On Adversarial Robustness: A Neural Architecture Search perspective

Adversarial robustness of deep learning models has gained much traction in the last few years. Various attacks and defenses are proposed to improve the adversarial robustness of modern-day deep learning architectures. While all these approaches help improve the robustness, one promising direction for improving adversarial robustness is un-explored, i.e., the complex topology of the neural network architecture. In this work, we answer the following question: "Can the complex topology of a neural network give adversarial robustness without any form of adversarial training?" empirically by experimenting with different hand-crafted and NAS based architectures. Our findings show that, for small-scale attacks, NAS-based architectures are more robust for small-scale datasets and simple tasks than hand-crafted architectures.
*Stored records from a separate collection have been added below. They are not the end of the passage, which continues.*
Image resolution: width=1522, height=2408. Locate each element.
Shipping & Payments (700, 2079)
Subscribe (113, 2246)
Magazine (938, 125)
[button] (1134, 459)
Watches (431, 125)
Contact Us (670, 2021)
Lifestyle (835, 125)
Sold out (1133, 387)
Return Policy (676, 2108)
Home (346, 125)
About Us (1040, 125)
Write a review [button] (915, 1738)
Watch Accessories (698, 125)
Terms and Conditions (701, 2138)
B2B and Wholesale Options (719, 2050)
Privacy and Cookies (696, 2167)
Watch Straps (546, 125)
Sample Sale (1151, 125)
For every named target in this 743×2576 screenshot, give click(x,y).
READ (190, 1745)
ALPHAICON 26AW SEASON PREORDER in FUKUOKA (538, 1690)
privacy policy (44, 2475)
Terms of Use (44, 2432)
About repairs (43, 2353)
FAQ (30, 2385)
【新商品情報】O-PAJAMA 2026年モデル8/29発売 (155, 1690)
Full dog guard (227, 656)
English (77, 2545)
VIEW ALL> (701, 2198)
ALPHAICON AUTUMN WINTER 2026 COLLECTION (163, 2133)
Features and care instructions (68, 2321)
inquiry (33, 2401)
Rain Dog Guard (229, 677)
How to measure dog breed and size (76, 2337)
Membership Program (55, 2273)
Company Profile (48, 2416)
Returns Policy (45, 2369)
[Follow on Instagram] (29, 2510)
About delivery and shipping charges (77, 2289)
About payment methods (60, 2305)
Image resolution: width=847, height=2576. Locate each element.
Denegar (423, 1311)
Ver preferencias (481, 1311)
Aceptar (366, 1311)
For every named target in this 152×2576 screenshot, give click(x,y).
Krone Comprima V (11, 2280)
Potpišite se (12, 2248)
However, as the dataset's size or the task's complexity increase, hand-crafted architectures are more robust than NAS-based architectures. We perform the first large scale study to understand adversarial robustness purely from an architectural perspective. Our results show that random sampling in the search space of DARTS (a popular NAS method) with simple ensembling can improve the robustness to PGD attack by nearly ~12\%. We show that NAS, which is popular for SoTA accuracy, can provide adversarial accuracy as a free add-on without any form of adversarial training. Our results show that leveraging the power of neural network topology with methods like ensembles can be an excellent way to achieve adversarial robustness without any form of adversarial training. We also introduce a metric that can be used to calculate the trade-off between clean accuracy and adversarial robustness.